Because the way our roads and public transit systems are designed has a lot to do with our health: it influences how much exercise we get, our exposure to noise and air pollution, our risk of getting into traffic accidents, and more. This fact sheet discusses the important link between transportation planning and health, describes the key players and processes of local and regional transportation planning, and suggests steps you can take to advocate effectively for healthier transportation policies.
What is Transportation Planning?
While transportation planning has long centered around the concept of “mobility” (moving people from place to place), recent focus has begun shifting to “access,” or ensuring that people can easily reach jobs, education, and other daily needs. Transportation planners design our streets and sidewalks, highways, and public transit networks. Agency decisions are made at all levels, from the city to the federal government.
Their choices have a significant impact on chronic disease rates, air quality, and equitable access to services and economic opportunities. Transportation planning decisions can help improve residents’ health by promoting bicycling and walking, focusing on access to food shopping and other daily needs (especially for vulnerable populations such as low-income, elderly, and disabled), and conceiving of neighborhoods as destinations rather than funnels for cars and other vehicles.

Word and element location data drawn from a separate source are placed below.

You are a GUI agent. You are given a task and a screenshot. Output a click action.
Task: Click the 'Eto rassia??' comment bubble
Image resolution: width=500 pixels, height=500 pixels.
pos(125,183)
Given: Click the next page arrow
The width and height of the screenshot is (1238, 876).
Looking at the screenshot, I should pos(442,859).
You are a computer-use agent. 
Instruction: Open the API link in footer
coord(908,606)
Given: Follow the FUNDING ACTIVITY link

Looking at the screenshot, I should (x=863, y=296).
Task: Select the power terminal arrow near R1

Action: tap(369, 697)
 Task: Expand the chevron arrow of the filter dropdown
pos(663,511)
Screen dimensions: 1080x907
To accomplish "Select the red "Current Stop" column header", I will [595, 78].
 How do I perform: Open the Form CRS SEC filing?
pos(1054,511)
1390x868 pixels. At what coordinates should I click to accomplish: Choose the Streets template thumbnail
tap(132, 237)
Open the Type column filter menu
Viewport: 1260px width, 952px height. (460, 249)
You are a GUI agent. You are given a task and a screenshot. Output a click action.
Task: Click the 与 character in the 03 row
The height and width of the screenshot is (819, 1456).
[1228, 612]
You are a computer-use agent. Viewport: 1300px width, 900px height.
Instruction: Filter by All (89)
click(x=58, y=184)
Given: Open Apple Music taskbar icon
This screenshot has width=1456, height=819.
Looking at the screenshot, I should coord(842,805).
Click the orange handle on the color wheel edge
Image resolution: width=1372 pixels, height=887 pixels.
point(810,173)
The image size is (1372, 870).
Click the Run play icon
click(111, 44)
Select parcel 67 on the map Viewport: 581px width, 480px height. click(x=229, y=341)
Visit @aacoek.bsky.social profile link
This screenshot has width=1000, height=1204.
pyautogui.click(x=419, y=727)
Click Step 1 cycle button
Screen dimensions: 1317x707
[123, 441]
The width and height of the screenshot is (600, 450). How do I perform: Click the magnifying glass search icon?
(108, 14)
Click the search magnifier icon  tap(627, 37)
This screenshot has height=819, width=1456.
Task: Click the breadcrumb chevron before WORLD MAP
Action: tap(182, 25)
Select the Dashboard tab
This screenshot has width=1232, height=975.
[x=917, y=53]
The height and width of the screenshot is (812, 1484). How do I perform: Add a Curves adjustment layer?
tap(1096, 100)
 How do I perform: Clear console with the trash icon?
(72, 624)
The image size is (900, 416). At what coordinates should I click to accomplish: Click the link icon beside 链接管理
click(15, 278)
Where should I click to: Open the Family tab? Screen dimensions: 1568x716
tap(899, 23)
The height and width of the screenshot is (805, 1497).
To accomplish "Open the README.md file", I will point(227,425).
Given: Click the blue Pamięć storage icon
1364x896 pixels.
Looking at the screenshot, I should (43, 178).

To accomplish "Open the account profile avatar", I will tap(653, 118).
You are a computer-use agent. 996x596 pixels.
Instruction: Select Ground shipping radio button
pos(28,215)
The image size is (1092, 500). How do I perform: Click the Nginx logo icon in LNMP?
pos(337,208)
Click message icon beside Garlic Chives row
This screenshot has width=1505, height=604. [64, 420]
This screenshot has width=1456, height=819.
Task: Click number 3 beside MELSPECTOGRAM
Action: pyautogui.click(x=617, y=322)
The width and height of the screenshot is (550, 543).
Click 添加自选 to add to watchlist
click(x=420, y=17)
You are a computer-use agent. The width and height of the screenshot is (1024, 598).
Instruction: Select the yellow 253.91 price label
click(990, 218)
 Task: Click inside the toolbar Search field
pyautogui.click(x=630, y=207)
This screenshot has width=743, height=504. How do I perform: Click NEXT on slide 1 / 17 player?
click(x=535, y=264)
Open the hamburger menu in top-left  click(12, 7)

Transportation planning funds come from the federal government and state, regional, and local agencies. During the 1950s and ’60s, when the majority of our interstate highway system was built, state and federal gasoline taxes were sufficient to cover the full costs of road construction. But gas taxes have not kept pace with inflation, forcing local and regional governments to seek other sources of funding, such as bonds or local taxes, to maintain and expand transportation systems.
In more urbanized areas, local governments have been able to create more funding sources to meet transportation goals. Only a third of the Bay Area’s transportation budget, for example, comes from the federal and state government combined. By contrast, in rural communities, where local and regional agencies issue fewer taxes and bonds, federal and state government funding may account for as much as two-thirds of the budget for transportation spending.